▸ **Data to examine**:

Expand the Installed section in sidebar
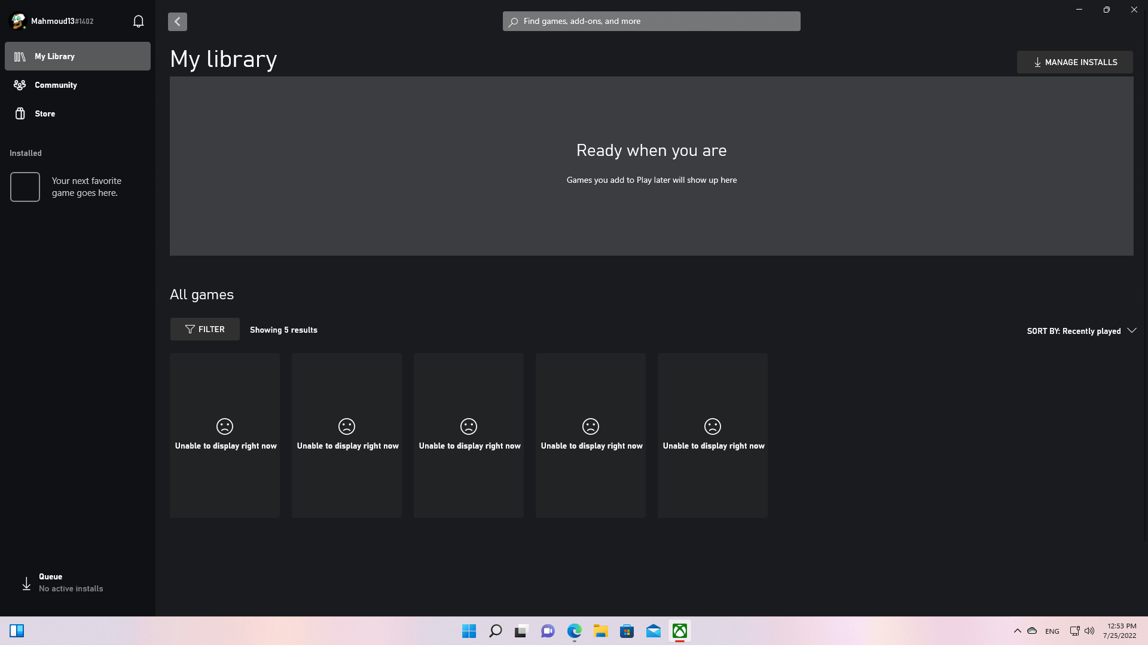The image size is (1148, 666). pos(25,152)
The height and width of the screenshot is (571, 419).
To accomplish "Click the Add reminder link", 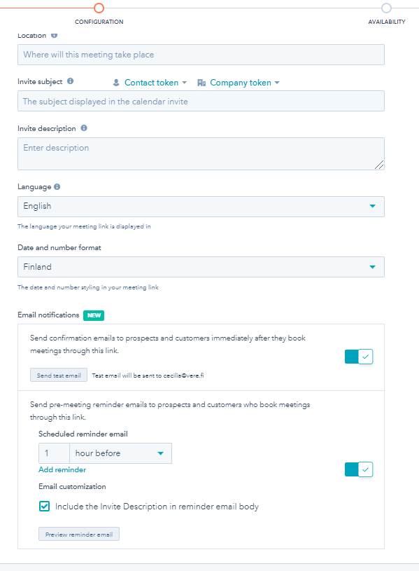I will pyautogui.click(x=62, y=470).
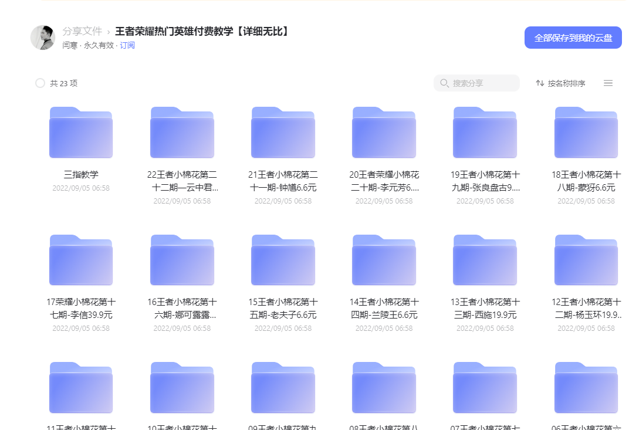Open the 15王者小棉花 老夫子 folder
629x430 pixels.
pos(283,260)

▸ **What to do**:
Return, unchanged, the lines from the first line of the material through the line that holds "The height and", inclusive, omitting pictures.

▸ **Solution**:
Expand the Installed section in sidebar
The image size is (1148, 666). pos(25,152)
The height and width of the screenshot is (571, 419).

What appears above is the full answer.